On 19/09/2019 09:33, Vincent Guittot wrote:

these are just some comments & questions based on a code study. Haven't
run any tests with it yet.

[...]

> The type of sched_group has been extended to better reflect the type of
> imbalance. We now have :
> group_has_spare
> group_fully_busy
> group_misfit_task
> group_asym_capacity

s/group_asym_capacity/group_asym_packing

> group_imbalanced
> group_overloaded
>
> Based on the type fo sched_group, load_balance now sets what it wants to

s/fo/for

> move in order to fix the imbalance. It can be some load as before but also
> some utilization, a number of task or a type of task:
> migrate_task
> migrate_util
> migrate_load
> migrate_misfit
>
> This new load_balance algorithm fixes several pending wrong tasks
> placement:
> - the 1 task per CPU case with asymmetrics system

s/asymmetrics/asymmetric

This stands for ASYM_CPUCAPACITY and ASYM_PACKING, right?

[...]

> #define LBF_ALL_PINNED 0x01
> @@ -7115,7 +7130,7 @@ struct lb_env {
> unsigned int loop_max;
>
> enum fbq_type fbq_type;
> - enum group_type src_grp_type;
> + enum migration_type balance_type;

Minor thing:

Why not
enum migration_type migration_type;
or
enum balance_type balance_type;

We do the same for other enums like fbq_type or group_type.

> struct list_head tasks;
> };
>

The detach_tasks() comment still mentions only runnable load.

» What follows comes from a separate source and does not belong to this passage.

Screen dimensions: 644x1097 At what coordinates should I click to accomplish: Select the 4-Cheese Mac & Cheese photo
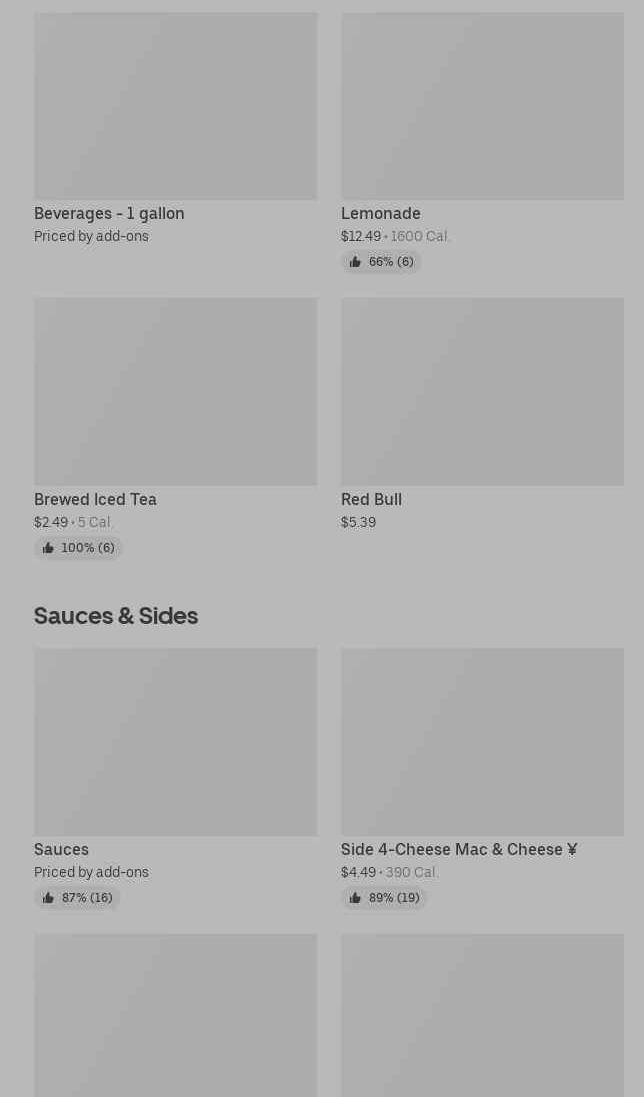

> @@ -7347,7 +7362,7 @@ static int detach_tasks(struct lb_env *env)
> {
> struct list_head *tasks = &env->src_rq->cfs_tasks;
> struct task_struct *p;
> - unsigned long load;
> + unsigned long util, load;

Minor: Order by length or reduce scope to while loop ?

> int detached = 0;
>
> lockdep_assert_held(&env->src_rq->lock);
> @@ -7380,19 +7395,53 @@ static int detach_tasks(struct lb_env *env)
> if (!can_migrate_task(p, env))
> goto next;
>
> - load = task_h_load(p);
> + switch (env->balance_type) {
> + case migrate_load:
> + load = task_h_load(p);
>
> - if (sched_feat(LB_MIN) && load < 16 && !env->sd->nr_balance_failed)
> - goto next;
> + if (sched_feat(LB_MIN) &&
> + load < 16 && !env->sd->nr_balance_failed)
> + goto next;
>
> - if ((load / 2) > env->imbalance)
> - goto next;
> + if ((load / 2) > env->imbalance)
> + goto next;
> +
> + env->imbalance -= load;
> + break;
> +
> + case migrate_util:
> + util = task_util_est(p);
> +
> + if (util > env->imbalance)
> + goto next;
> +
> + env->imbalance -= util;
> + break;
> +
> + case migrate_task:
> + /* Migrate task */

Minor: IMHO, this comment is not necessary.

> + env->imbalance--;
> + break;
> +
> + case migrate_misfit:
> + load = task_h_load(p);
> +
> + /*
> + * utilization of misfit task might decrease a bit

This patch still uses load. IMHO this comments becomes true only with 08/10.

[...]

> @@ -7707,13 +7755,11 @@ static inline void init_sd_lb_stats(struct sd_lb_stats *sds)
> *sds = (struct sd_lb_stats){
> .busiest = NULL,
> .local = NULL,
> - .total_running = 0UL,
> .total_load = 0UL,
> .total_capacity = 0UL,
> .busiest_stat = {
> - .avg_load = 0UL,

There is a sentence in the comment above explaining why avg_load has to
be cleared. And IMHO local group isn't cleared anymore but set/initialized.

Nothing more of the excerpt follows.